| Alıştırma yönergesi |
Aşağıdaki mahkeme kararından bir bölümü değiştirmeden tekrarla. "Görüntülediğiniz mahkeme kararı" sözcüklerinin geçtiği yerden başla, "( Ek karar )" sözcüklerinden sonra dur.

| Metin bölümü |
Görüntülediğiniz mahkeme kararı kesinleşmiş bir karardır.
T.C.
İSTANBUL
BÖLGE ADLİYE MAHKEMESİ
13. HUKUK DAİRESİ
DOSYA NO: 2020/160 Esas
KARAR NO : 2020/253 Karar
T Ü R K M İ L L E T İ A D I N A
İ S T İ N A F K A R A R I
İNCELENEN KARARIN
MAHKEME : İSTANBUL 6. ASLİYE TİCARET MAHKEMESİ
TARİH : 26/09/2019 ( Ek karar )

| Gösterilen malzeme |
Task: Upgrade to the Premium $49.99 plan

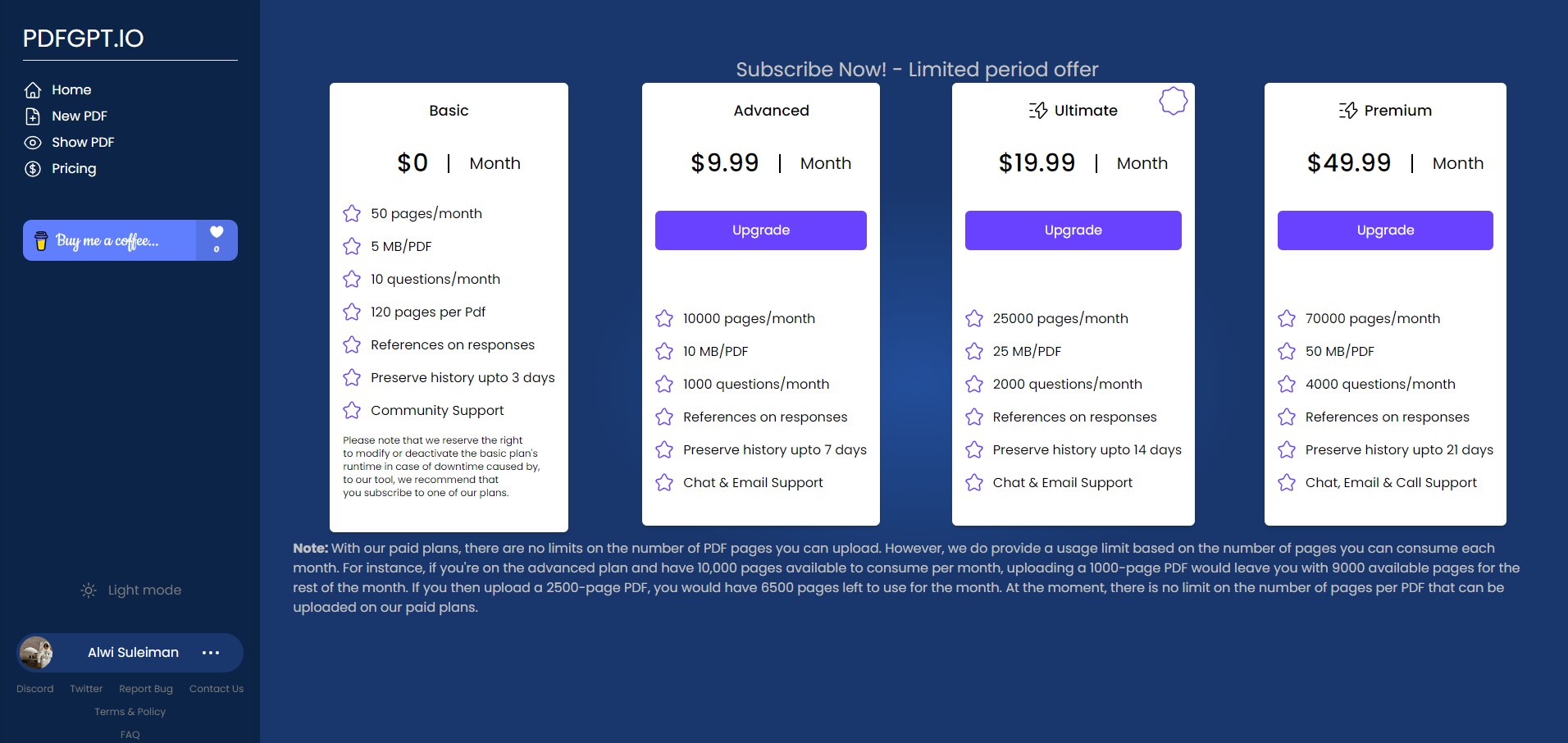Action: [1385, 230]
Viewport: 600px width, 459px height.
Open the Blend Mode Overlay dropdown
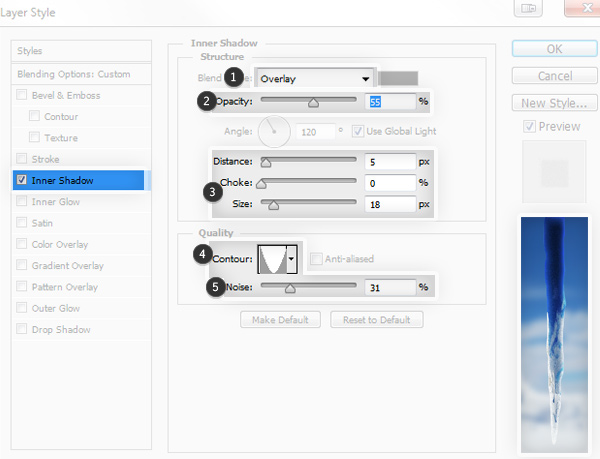point(313,78)
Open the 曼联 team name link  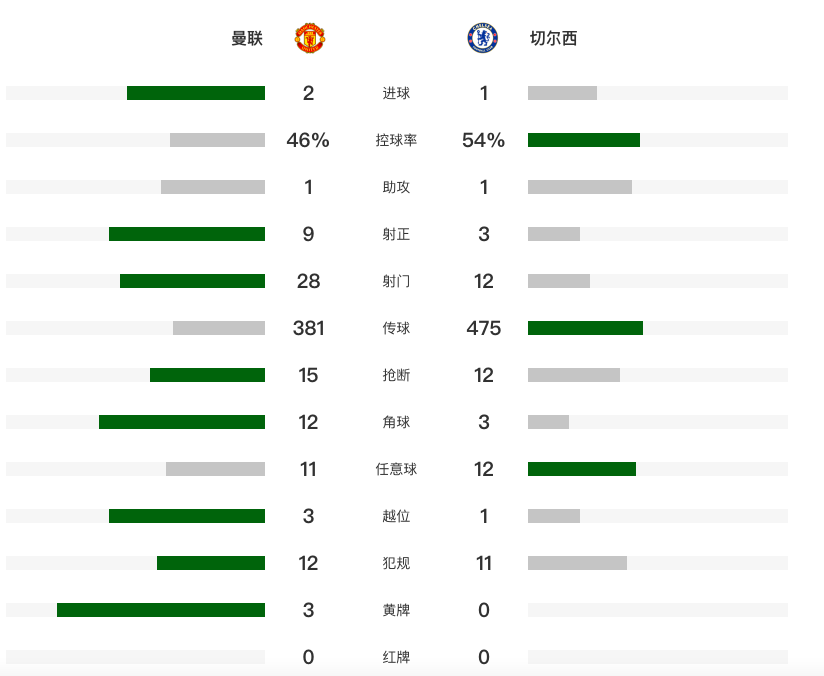tap(247, 38)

| Yazılı yanıt |
Görüntülediğiniz mahkeme kararı kesinleşmiş bir karardır.
T.C.
İSTANBUL
BÖLGE ADLİYE MAHKEMESİ
13. HUKUK DAİRESİ
DOSYA NO: 2020/160 Esas
KARAR NO : 2020/253 Karar
T Ü R K M İ L L E T İ A D I N A
İ S T İ N A F K A R A R I
İNCELENEN KARARIN
MAHKEME : İSTANBUL 6. ASLİYE TİCARET MAHKEMESİ
TARİH : 26/09/2019 ( Ek karar )